Kanadas Oberstes Gericht hat in einem historischen Urteil den Rechtsanspruch einer Gruppe von Ureinwohnern über ihr altes Siedlungsgebiet anerkannt. Damit braucht es fortan immer die Zustimmung der Ureinwohner, falls jemand auf ihrem Gebiet Projekte realisieren will.
Das Urteil fiel zugunsten der rund 3000 Angehörigen der halbnomadischen Volksgruppe der Tshilqot’in. Sie hätten das «historische Recht» zur Besiedlung und Nutzung eines Gebiets von 2000 Quadratkilometern in der westlichen Provinz British Columbia, urteilte das Gericht am Donnerstag.

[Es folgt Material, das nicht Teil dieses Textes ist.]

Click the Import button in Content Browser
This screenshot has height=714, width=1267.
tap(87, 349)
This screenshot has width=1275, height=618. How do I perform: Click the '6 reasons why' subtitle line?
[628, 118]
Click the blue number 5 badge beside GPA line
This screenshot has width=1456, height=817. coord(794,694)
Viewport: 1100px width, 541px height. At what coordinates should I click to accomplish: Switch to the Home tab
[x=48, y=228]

Das Urteil könnte weitreichende Bedeutung für andere indigene Völker haben und sich auf zahlreiche Minen-, Forst- und andere Wirtschaftsprojekte auswirken.

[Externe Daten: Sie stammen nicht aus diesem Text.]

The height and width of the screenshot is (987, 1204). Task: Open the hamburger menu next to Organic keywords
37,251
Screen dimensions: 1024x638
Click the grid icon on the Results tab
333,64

Im Jahr 2012 hatte ein Gericht in British Columbia den Anspruch der Tshilqot’in noch zurückgewiesen, weil sie nicht bewiesen hätten, dass ihr Vorfahren zur Zeit der Ankunft der ersten europäischen Siedler ein «bestimmtes Stück Land» in dem Gebiet nutzten.
Das Oberste Gericht urteilte nun aber, dass ein «historisches Recht» sich auch auf Gebiete erstrecke, die etwa fürs Jagen und Fischen genutzt wurde, und über die ein Volk «eine effektive Kontrolle» hatte zur Zeit «der Etablierung der europäischen Souveränität».
Zustimmung der Ureinwohner nötig
«Diese Entscheidung wird sicher als eines der wichtigsten und grundlegendsten Urteile des Obersten Gerichts von Kanada in die Geschichte eingehen», sagte der Sprecher der Versammlung der Ersten Nationen, Ghislain Picard.
Die Versammlung ist die Hauptvertretung der rund 1,4 Millionen Ureinwohner des Landes. Mit dem Urteil endet ein rund 30-jähriger Rechtsstreit, der begonnen hatte, als die Provinzregierung 1983 eine Genehmigung zum Holzeinschlag in einer Region erteilt hatte, welche die Ureinwohner als Teil ihres angestammten Siedlungsgebiets betrachteten.
Die Anerkennung ihres Rechtsanspruchs auf das Gebiet bedeutet nicht, dass sie vollständig darüber verfügen können. Doch kann die Regierung künftig keine Wirtschaftsprojekte mehr genehmigen ohne die Zustimmung der Ureinwohner, wenn sie nicht ein übergeordnetes öffentliches Interesse nachweist und die Ureinwohner für ihre Verluste entschädigt.